Edward, donc, reprit l’entreprise et en 1876, à l’âge de vingt-neuf ans, devint propriétaire exclusif de Guinness, multipliant exponentiellement la valeur de la brasserie. En 1879, l’entreprise produisait 565.000 barils de bière brune, en 1886 elle en produisait 907.000 dans le monde entier. Il devint l’homme le plus riche d’Irlande en 1886, lorsqu’il cotait les deux tiers de l’entreprise à la Bourse de Londres pour 6 millions de livres sterling. Il prit sa retraite à quarante ans, tout en conservant la présidence de la société et sa position d’actionnaire principal. C’est à lui que l’on doit la construction du Guinness Storehouse à Dublin, parmi les attractions touristiques les plus réussies de la ville. On souligne également l’âme philanthropique d’Edward : à la moitié du XIXe siècle, il donna plus d’un million de livres pour créer des logements abordables et, à la fin du siècle, fut institué le Guinness Trust pour aider les sans-abri.

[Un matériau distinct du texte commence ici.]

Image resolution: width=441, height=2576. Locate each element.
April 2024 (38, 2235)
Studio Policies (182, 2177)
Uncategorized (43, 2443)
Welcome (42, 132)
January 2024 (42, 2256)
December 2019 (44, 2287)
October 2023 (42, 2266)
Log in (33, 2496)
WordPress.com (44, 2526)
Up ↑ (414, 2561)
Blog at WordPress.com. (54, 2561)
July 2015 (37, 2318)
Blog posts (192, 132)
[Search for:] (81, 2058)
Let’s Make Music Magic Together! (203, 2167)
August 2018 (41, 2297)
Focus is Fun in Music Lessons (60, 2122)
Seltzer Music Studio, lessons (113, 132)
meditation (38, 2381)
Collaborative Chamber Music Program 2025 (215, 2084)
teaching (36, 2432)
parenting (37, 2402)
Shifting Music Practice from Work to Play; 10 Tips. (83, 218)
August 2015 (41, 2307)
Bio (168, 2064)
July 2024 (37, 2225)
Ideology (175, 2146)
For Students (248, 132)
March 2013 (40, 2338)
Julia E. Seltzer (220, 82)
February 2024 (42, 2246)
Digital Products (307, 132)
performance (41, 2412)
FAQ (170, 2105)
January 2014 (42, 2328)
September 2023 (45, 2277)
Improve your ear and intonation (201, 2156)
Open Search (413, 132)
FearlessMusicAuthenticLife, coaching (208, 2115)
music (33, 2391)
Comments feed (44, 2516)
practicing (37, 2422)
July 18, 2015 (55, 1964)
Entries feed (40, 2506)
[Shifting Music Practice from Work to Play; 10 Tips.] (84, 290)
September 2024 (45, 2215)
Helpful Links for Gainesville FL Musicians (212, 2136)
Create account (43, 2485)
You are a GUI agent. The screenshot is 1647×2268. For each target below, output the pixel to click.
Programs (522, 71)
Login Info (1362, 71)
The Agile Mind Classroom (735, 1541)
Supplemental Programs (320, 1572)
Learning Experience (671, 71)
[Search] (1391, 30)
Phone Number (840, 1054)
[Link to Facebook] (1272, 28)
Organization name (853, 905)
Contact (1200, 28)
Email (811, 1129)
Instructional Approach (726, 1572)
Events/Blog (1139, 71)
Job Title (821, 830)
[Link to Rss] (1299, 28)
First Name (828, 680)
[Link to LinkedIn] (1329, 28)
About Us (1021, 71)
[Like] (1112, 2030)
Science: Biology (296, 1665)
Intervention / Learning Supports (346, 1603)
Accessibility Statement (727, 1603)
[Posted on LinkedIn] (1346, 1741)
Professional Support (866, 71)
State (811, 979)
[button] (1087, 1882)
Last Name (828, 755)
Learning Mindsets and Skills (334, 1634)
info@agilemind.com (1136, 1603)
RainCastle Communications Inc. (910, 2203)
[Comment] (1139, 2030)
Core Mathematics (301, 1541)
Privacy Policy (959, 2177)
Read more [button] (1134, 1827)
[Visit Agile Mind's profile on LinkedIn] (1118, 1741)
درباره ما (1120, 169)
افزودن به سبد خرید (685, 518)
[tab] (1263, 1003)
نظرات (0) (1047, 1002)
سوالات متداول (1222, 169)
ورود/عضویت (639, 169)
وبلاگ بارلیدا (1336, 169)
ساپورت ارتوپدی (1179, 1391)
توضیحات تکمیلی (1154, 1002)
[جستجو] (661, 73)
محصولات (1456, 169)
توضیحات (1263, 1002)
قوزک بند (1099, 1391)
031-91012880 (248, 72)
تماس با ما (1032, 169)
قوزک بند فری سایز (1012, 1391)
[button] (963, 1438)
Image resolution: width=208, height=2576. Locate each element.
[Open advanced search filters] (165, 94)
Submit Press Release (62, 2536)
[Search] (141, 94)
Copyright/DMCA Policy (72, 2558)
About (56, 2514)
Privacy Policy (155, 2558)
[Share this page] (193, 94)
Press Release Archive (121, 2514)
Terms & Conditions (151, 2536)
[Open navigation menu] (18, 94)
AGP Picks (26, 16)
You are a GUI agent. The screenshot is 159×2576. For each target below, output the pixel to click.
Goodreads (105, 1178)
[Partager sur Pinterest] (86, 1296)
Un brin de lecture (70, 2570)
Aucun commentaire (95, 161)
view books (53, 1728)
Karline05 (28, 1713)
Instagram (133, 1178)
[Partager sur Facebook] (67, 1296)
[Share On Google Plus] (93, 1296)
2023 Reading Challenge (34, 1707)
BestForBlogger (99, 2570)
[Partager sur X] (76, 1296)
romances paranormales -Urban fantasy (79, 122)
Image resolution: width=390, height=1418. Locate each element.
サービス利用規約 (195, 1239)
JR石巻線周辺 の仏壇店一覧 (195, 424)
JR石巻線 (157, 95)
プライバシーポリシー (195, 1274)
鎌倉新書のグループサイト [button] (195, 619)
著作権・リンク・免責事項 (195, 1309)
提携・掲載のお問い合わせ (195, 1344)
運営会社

Quant à Benjamin Lee Jr. Guinness, dernier frère mâle interprété par Fionn O'Shea, on sait peu de choses, si ce n’est qu’il ne fut pas particulièrement impliqué dans les activités de l’entreprise. À ne rien hériter du patrimoine Guinness fut Anne, dans la série l’actrice Emily Fairn, à qui le show donne une intrigue explorant comment les femmes, exclues des lieux de pouvoir, pouvaient exercer leur influence par d’autres moyens. Son engagement, surtout en tant que philanthrope, fut néanmoins significatif : elle fonda en 1876 la maison de soins St. Patrick's à Dublin et joua un rôle essentiel dans la fondation de certains établissements scolaires avec son mari William Plunket, comme l’Irish Clergy Daughters' School. Les quatre frères Guinness ne sont pas les seuls à avoir réellement existé et à être intégrés dans la série. Il y a aussi diverses exceptions, comme le personnage de la révolutionnaire Ellen Cochrane, interprétée par Niamh McCormack, qui semble concentrer en elle diverses personnalités de la communauté entourant la brasserie.

Par contre, totalement inventé est le fidèle Rafferty, auquel prête son visage James Norton, dans House of Guinness en tant que chef d’équipe résolu (et séducteur) de l’usine. Ce qui se demande à la fin du show Netflix est évidemment : mais, aujourd’hui, Guinness appartient-elle encore à la famille originelle ? La réponse est non. En 1986, la marque fusionna avec Grand Metropolitan, conglomérat britannique d’alimentation et boissons, pour créer la multinationale Diageo, actuellement la société sous laquelle se trouve Guinness, dont les héritiers détiennent néanmoins une part. Le patrimoine total de la famille est estimé à plus de 900 millions de livres sterling, incluant la production de bière ainsi que des investissements et autres propriétés, dont le domaine d’Elveden, dans le Suffolk, qui s’étend sur 22.500 acres et est utilisé pour l’agriculture.